> **PROBLEM STATEMENT**
Without altering a single character, set down all of the data below.

Collected data entries:
----

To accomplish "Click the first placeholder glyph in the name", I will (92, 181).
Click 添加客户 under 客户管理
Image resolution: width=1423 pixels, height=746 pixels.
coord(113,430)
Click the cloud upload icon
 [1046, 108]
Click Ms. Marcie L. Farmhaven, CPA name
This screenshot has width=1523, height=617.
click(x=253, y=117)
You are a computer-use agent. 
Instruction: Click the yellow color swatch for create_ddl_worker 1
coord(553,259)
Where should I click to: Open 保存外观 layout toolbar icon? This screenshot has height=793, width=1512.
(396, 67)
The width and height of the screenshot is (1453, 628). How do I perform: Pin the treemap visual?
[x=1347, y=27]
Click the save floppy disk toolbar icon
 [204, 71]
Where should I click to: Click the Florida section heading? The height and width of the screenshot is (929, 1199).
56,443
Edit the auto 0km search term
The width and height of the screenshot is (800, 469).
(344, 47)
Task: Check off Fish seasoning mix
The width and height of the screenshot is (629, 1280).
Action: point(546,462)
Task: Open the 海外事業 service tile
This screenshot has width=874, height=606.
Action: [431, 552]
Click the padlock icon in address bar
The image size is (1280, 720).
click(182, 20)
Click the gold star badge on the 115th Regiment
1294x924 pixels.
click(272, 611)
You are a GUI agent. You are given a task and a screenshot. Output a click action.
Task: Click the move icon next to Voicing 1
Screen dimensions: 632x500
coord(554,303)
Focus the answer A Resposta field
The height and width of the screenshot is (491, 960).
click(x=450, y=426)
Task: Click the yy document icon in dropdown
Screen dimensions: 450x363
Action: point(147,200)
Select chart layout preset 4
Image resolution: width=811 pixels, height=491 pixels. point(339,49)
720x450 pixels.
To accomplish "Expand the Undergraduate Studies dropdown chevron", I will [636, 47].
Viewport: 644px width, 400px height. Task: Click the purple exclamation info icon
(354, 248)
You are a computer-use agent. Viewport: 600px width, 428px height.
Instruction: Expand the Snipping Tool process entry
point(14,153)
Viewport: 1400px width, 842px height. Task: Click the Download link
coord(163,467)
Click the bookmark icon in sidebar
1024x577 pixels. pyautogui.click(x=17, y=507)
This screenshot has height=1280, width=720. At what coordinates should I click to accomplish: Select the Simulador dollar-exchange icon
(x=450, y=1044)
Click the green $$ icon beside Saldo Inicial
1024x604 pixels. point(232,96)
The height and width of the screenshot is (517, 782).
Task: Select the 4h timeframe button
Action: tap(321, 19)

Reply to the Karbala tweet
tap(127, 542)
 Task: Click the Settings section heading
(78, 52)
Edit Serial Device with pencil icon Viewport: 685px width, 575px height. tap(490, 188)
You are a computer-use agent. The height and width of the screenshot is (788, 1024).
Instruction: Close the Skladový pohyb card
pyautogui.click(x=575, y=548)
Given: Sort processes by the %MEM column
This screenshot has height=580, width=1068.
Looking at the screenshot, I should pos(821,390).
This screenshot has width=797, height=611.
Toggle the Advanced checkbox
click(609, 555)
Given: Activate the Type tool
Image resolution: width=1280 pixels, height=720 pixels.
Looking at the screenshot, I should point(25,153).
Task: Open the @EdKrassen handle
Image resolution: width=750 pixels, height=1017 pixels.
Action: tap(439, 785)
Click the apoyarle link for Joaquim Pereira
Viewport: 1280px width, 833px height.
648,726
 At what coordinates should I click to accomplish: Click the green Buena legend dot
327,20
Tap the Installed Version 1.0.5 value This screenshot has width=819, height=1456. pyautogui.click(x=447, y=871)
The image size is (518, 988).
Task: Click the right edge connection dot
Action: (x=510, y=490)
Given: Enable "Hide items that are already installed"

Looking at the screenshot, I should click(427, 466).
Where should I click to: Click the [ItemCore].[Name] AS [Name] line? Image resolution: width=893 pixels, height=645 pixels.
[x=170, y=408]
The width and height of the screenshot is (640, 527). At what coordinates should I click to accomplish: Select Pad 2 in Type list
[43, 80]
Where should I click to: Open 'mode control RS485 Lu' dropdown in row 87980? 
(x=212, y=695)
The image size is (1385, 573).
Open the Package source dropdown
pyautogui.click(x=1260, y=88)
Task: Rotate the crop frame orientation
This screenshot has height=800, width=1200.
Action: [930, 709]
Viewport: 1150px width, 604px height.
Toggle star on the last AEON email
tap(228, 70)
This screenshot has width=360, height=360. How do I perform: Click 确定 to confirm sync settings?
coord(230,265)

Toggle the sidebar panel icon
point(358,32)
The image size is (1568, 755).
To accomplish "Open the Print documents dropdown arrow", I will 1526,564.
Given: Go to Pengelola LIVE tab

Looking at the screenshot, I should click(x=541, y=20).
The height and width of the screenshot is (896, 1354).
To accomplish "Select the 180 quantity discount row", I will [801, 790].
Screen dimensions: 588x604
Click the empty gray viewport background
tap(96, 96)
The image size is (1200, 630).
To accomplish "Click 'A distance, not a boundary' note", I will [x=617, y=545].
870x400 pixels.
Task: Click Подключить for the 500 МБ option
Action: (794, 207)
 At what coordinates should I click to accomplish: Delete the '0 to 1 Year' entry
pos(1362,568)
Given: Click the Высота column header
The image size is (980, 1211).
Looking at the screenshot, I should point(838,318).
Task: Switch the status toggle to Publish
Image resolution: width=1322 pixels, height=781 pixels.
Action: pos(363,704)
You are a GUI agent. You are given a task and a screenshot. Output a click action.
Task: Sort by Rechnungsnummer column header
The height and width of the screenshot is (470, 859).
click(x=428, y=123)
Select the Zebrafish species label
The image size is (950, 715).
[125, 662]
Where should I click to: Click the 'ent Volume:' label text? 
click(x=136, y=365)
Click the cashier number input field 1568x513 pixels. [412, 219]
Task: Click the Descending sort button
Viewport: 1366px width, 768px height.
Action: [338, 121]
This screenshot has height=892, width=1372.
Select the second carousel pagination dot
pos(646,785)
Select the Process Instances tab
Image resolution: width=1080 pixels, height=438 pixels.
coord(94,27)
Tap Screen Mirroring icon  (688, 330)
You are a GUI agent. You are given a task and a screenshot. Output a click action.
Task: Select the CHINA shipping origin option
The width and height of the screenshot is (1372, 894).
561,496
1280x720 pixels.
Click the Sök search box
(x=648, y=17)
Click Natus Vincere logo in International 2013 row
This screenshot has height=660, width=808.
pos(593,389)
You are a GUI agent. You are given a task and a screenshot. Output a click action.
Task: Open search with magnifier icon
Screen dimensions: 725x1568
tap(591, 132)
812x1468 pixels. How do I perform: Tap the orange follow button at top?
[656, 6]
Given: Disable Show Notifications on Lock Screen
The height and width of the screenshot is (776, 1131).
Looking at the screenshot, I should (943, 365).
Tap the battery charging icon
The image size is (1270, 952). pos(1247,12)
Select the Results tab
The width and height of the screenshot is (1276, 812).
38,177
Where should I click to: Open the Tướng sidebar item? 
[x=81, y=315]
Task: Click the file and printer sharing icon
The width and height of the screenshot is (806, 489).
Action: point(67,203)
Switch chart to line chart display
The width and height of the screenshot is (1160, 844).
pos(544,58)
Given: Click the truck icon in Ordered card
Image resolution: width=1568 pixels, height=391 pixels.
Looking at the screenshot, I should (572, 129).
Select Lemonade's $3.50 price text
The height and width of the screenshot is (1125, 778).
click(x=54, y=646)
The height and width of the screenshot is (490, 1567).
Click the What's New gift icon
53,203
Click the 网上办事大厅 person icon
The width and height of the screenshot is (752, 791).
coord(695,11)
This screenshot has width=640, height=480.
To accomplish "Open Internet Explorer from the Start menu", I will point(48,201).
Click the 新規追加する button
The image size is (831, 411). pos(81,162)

----

> **PROBLEM SOLUTION**
To accomplish "Click the first placeholder glyph in the name", I will (92, 181).
Click 添加客户 under 客户管理
Image resolution: width=1423 pixels, height=746 pixels.
coord(113,430)
Click the cloud upload icon
 [1046, 108]
Click Ms. Marcie L. Farmhaven, CPA name
This screenshot has width=1523, height=617.
click(x=253, y=117)
You are a computer-use agent. 
Instruction: Click the yellow color swatch for create_ddl_worker 1
coord(553,259)
Where should I click to: Open 保存外观 layout toolbar icon? This screenshot has height=793, width=1512.
(396, 67)
The width and height of the screenshot is (1453, 628). How do I perform: Pin the treemap visual?
[x=1347, y=27]
Click the save floppy disk toolbar icon
 [204, 71]
Where should I click to: Click the Florida section heading? The height and width of the screenshot is (929, 1199).
56,443
Edit the auto 0km search term
The width and height of the screenshot is (800, 469).
(344, 47)
Task: Check off Fish seasoning mix
The width and height of the screenshot is (629, 1280).
Action: point(546,462)
Task: Open the 海外事業 service tile
This screenshot has width=874, height=606.
Action: [431, 552]
Click the padlock icon in address bar
The image size is (1280, 720).
click(182, 20)
Click the gold star badge on the 115th Regiment
1294x924 pixels.
click(272, 611)
You are a GUI agent. You are given a task and a screenshot. Output a click action.
Task: Click the move icon next to Voicing 1
Screen dimensions: 632x500
coord(554,303)
Focus the answer A Resposta field
The height and width of the screenshot is (491, 960).
click(x=450, y=426)
Task: Click the yy document icon in dropdown
Screen dimensions: 450x363
Action: point(147,200)
Select chart layout preset 4
Image resolution: width=811 pixels, height=491 pixels. point(339,49)
720x450 pixels.
To accomplish "Expand the Undergraduate Studies dropdown chevron", I will [636, 47].
Viewport: 644px width, 400px height. Task: Click the purple exclamation info icon
(354, 248)
You are a computer-use agent. Viewport: 600px width, 428px height.
Instruction: Expand the Snipping Tool process entry
point(14,153)
Viewport: 1400px width, 842px height. Task: Click the Download link
coord(163,467)
Click the bookmark icon in sidebar
1024x577 pixels. pyautogui.click(x=17, y=507)
This screenshot has height=1280, width=720. At what coordinates should I click to accomplish: Select the Simulador dollar-exchange icon
(x=450, y=1044)
Click the green $$ icon beside Saldo Inicial
1024x604 pixels. point(232,96)
The height and width of the screenshot is (517, 782).
Task: Select the 4h timeframe button
Action: tap(321, 19)

Reply to the Karbala tweet
tap(127, 542)
 Task: Click the Settings section heading
(78, 52)
Edit Serial Device with pencil icon Viewport: 685px width, 575px height. tap(490, 188)
You are a computer-use agent. The height and width of the screenshot is (788, 1024).
Instruction: Close the Skladový pohyb card
pyautogui.click(x=575, y=548)
Given: Sort processes by the %MEM column
This screenshot has height=580, width=1068.
Looking at the screenshot, I should pos(821,390).
This screenshot has width=797, height=611.
Toggle the Advanced checkbox
click(609, 555)
Given: Activate the Type tool
Image resolution: width=1280 pixels, height=720 pixels.
Looking at the screenshot, I should point(25,153).
Task: Open the @EdKrassen handle
Image resolution: width=750 pixels, height=1017 pixels.
Action: tap(439, 785)
Click the apoyarle link for Joaquim Pereira
Viewport: 1280px width, 833px height.
648,726
 At what coordinates should I click to accomplish: Click the green Buena legend dot
327,20
Tap the Installed Version 1.0.5 value This screenshot has width=819, height=1456. pyautogui.click(x=447, y=871)
The image size is (518, 988).
Task: Click the right edge connection dot
Action: (x=510, y=490)
Given: Enable "Hide items that are already installed"

Looking at the screenshot, I should click(427, 466).
Where should I click to: Click the [ItemCore].[Name] AS [Name] line? Image resolution: width=893 pixels, height=645 pixels.
[x=170, y=408]
The width and height of the screenshot is (640, 527). At what coordinates should I click to accomplish: Select Pad 2 in Type list
[43, 80]
Where should I click to: Open 'mode control RS485 Lu' dropdown in row 87980? 
(x=212, y=695)
The image size is (1385, 573).
Open the Package source dropdown
pyautogui.click(x=1260, y=88)
Task: Rotate the crop frame orientation
This screenshot has height=800, width=1200.
Action: [930, 709]
Viewport: 1150px width, 604px height.
Toggle star on the last AEON email
tap(228, 70)
This screenshot has width=360, height=360. How do I perform: Click 确定 to confirm sync settings?
coord(230,265)

Toggle the sidebar panel icon
point(358,32)
The image size is (1568, 755).
To accomplish "Open the Print documents dropdown arrow", I will 1526,564.
Given: Go to Pengelola LIVE tab

Looking at the screenshot, I should click(x=541, y=20).
The height and width of the screenshot is (896, 1354).
To accomplish "Select the 180 quantity discount row", I will [801, 790].
Screen dimensions: 588x604
Click the empty gray viewport background
tap(96, 96)
The image size is (1200, 630).
To accomplish "Click 'A distance, not a boundary' note", I will [x=617, y=545].
870x400 pixels.
Task: Click Подключить for the 500 МБ option
Action: (794, 207)
 At what coordinates should I click to accomplish: Delete the '0 to 1 Year' entry
pos(1362,568)
Given: Click the Высота column header
The image size is (980, 1211).
Looking at the screenshot, I should point(838,318).
Task: Switch the status toggle to Publish
Image resolution: width=1322 pixels, height=781 pixels.
Action: pos(363,704)
You are a GUI agent. You are given a task and a screenshot. Output a click action.
Task: Sort by Rechnungsnummer column header
The height and width of the screenshot is (470, 859).
click(x=428, y=123)
Select the Zebrafish species label
The image size is (950, 715).
[125, 662]
Where should I click to: Click the 'ent Volume:' label text? 
click(x=136, y=365)
Click the cashier number input field 1568x513 pixels. [412, 219]
Task: Click the Descending sort button
Viewport: 1366px width, 768px height.
Action: [338, 121]
This screenshot has height=892, width=1372.
Select the second carousel pagination dot
pos(646,785)
Select the Process Instances tab
Image resolution: width=1080 pixels, height=438 pixels.
coord(94,27)
Tap Screen Mirroring icon  (688, 330)
You are a GUI agent. You are given a task and a screenshot. Output a click action.
Task: Select the CHINA shipping origin option
The width and height of the screenshot is (1372, 894).
561,496
1280x720 pixels.
Click the Sök search box
(x=648, y=17)
Click Natus Vincere logo in International 2013 row
This screenshot has height=660, width=808.
pos(593,389)
You are a GUI agent. You are given a task and a screenshot. Output a click action.
Task: Open search with magnifier icon
Screen dimensions: 725x1568
tap(591, 132)
812x1468 pixels. How do I perform: Tap the orange follow button at top?
[656, 6]
Given: Disable Show Notifications on Lock Screen
The height and width of the screenshot is (776, 1131).
Looking at the screenshot, I should (943, 365).
Tap the battery charging icon
The image size is (1270, 952). pos(1247,12)
Select the Results tab
The width and height of the screenshot is (1276, 812).
38,177
Where should I click to: Open the Tướng sidebar item? 
[x=81, y=315]
Task: Click the file and printer sharing icon
The width and height of the screenshot is (806, 489).
Action: point(67,203)
Switch chart to line chart display
The width and height of the screenshot is (1160, 844).
pos(544,58)
Given: Click the truck icon in Ordered card
Image resolution: width=1568 pixels, height=391 pixels.
Looking at the screenshot, I should (572, 129).
Select Lemonade's $3.50 price text
The height and width of the screenshot is (1125, 778).
click(x=54, y=646)
The height and width of the screenshot is (490, 1567).
Click the What's New gift icon
53,203
Click the 网上办事大厅 person icon
The width and height of the screenshot is (752, 791).
coord(695,11)
This screenshot has width=640, height=480.
To accomplish "Open Internet Explorer from the Start menu", I will point(48,201).
Click the 新規追加する button
The image size is (831, 411). pos(81,162)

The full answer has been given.